Andi Saputra - detikNews
Selasa, 31 Mar 2020 11:18 WIB
Presiden Jokowi (Foto: Muchlis Jr - Biro Pers Sekretariat Presiden)
Presiden Jokowi (Foto: Muchlis Jr - Biro Pers Sekretariat Presiden)
Jakarta -

Presiden Joko Widodo (Jokowi) memberi opsi Darurat Sipil untuk mencegah penyebaran virus Corona terbaru (COVID-19). Namun secara hukum, Darurat Sipil dinilai tidak tepat. Sedikitnya ada 4 alasan. Apa itu?

"Pertama. Alasan bahwa adanya bencana alam dapat digunakan sebagai dasar diperbolehkannya Presiden/Panglima Tertinggi Angkatan Perang menyatakan seluruh atau sebagian dari wilayah Negara Republik Indonesia dalam keadaan bahaya dengan tingkatan keadaan darurat sipil atau keadaan darurat militer atau keadaan perang haruslah dibaca lengkap sebagaimana isi Pasal 1 angka 1 Perppu 23/1959 yaitu bencana alam tersebut dikhawatirkan tidak dapat diatasi oleh alat-alat perlengkapan secara biasa," ujar ahli perundang-undangan Dr Bayu Dwi Anggono saat berbincang dengan detikcom, Selasa (31/3/2020).

4 Alasan Menolak Rencana Darurat Sipil untuk Cegah Penyebaran CoronaDr Bayu Dwi Anggono (Ari Saputra/detikcom)

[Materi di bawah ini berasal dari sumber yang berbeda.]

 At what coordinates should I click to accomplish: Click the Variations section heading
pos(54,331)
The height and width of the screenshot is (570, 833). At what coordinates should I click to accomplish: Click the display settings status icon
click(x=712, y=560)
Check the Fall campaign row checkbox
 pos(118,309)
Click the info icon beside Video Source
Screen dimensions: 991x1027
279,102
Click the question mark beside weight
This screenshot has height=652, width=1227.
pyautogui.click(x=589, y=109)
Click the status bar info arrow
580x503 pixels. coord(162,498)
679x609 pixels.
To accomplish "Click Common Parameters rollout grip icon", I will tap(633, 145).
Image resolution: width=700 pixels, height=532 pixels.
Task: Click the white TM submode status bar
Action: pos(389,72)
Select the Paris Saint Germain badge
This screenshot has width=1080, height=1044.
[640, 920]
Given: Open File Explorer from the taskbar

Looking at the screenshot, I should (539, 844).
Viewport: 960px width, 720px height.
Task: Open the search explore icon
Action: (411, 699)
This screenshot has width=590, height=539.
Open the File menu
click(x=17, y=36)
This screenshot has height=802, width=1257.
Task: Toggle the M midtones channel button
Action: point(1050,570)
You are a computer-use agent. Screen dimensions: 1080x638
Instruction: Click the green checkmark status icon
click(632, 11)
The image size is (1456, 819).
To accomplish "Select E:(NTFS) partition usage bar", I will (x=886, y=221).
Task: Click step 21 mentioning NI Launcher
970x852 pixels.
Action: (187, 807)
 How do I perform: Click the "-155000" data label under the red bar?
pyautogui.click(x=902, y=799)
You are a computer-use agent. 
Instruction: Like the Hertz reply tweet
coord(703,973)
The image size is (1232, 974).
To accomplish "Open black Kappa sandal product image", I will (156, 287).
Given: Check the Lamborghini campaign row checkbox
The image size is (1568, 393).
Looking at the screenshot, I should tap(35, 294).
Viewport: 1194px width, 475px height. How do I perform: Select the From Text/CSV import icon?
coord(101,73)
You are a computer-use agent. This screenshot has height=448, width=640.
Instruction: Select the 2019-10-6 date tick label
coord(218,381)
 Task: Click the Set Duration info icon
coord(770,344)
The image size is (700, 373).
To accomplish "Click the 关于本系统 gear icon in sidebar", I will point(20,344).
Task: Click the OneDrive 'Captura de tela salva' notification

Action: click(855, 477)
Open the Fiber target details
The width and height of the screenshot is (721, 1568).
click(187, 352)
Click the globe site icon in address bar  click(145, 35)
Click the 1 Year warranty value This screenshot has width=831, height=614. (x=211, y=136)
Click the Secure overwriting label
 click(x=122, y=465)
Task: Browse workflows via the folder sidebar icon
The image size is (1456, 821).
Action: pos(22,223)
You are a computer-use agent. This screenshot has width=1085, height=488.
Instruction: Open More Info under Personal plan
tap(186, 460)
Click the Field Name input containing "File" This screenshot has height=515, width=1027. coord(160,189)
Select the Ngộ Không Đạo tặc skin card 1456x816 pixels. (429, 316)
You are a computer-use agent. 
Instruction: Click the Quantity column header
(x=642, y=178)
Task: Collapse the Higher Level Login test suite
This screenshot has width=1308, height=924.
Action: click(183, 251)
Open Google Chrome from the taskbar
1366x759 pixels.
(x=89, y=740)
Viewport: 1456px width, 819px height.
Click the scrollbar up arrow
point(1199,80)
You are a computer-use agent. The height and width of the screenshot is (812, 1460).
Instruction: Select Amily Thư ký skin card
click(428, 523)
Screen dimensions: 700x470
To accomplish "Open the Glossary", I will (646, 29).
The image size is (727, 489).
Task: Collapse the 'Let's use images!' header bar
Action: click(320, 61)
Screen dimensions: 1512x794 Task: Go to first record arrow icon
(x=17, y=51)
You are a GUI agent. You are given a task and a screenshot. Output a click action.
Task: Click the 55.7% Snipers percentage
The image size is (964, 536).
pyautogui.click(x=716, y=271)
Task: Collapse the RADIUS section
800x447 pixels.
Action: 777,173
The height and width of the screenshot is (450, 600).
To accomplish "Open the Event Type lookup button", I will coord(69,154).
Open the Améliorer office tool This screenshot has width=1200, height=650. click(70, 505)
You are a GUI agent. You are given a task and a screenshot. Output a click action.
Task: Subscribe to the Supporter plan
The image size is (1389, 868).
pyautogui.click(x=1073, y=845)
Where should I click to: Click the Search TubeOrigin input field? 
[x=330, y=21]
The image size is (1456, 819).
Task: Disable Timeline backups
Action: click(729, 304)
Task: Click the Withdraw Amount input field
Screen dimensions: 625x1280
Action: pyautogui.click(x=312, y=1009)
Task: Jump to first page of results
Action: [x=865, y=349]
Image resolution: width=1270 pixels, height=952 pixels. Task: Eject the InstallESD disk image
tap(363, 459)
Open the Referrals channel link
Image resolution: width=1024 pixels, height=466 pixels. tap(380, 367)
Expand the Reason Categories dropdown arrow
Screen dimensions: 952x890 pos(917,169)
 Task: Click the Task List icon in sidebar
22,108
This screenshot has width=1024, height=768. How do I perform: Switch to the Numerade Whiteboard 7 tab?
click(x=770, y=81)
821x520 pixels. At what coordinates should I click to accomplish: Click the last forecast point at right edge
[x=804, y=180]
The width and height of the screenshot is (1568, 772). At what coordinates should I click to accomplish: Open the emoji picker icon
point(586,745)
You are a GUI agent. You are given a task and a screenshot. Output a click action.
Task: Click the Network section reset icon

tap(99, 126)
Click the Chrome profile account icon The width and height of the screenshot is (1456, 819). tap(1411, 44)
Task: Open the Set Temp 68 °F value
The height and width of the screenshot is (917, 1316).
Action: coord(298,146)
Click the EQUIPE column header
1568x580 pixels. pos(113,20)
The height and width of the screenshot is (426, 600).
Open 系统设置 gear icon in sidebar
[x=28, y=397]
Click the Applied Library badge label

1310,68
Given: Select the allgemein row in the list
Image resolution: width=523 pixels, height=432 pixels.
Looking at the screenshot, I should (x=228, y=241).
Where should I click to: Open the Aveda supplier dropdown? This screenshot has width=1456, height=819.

"Pertanyaannya, selain wabah COVID-19 bukan masuk jenis bencana alam, apakah saat ini lembaga kepresidenan beserta kementerian/lembaga serta pemda sudah tidak bisa lagi mengatasi, mencegah, menangani atau mengendalikan wabah ini. Tentu jawabannya tidak mengingat saat ini pemerintah dan pemerintah daerah masih bekerja secara sungguh-sungguh dalam mengendalikan wabah ini dan hal tersebut didukung oleh masyarakat yang saat ini banyak gotong royong membantu pemerintah," sambung Direktur Puskapsi Universitas Jember itu.

Alasan kedua, kelembagaan badan yang disebut dalam Pasal 3 ayat (2) Perppu 23/1959 yang akan membantu Presiden/Panglima Tertinggi Angkatan Perang dalam melakukan penguasaan keadaan darurat sipil/keadaan darurat militer/keadaan perang sudah tidak cocok lagi dengan postur kelembagaan negara saat ini. Di mana Pasal 3 ayat (2) menyebut adanya Menteri Pertama yang ada dalam badan tersebut, padahal saat ini tidak dikenal adanya Menteri Pertama di kabinet Indonesia.

Ditambah lagi saat ini sudah ada Badan Nasional Penanggulangan Bencana (BNPB) yang ada di tingkat nasional, provinsi dan kabupaten kota serta berbagai satgas yang dibentuk pemerintah pusat maupun pemerintah daerah.

"Ketiga, hak-hak istimewa yang diberikan kepada penguasa darurat sipil baik di pusat maupun daerah sebagaimana diatur di Perppu 23/1959 justru rentan menghalangi peran serta dan gotong royong warga masyarakat dalam menghadapi wabah COVID-19 yang selama ini terbukti gerakan sosial warga melalui media sosial tersebut efektif membantu pemerintah," ujar Bayu.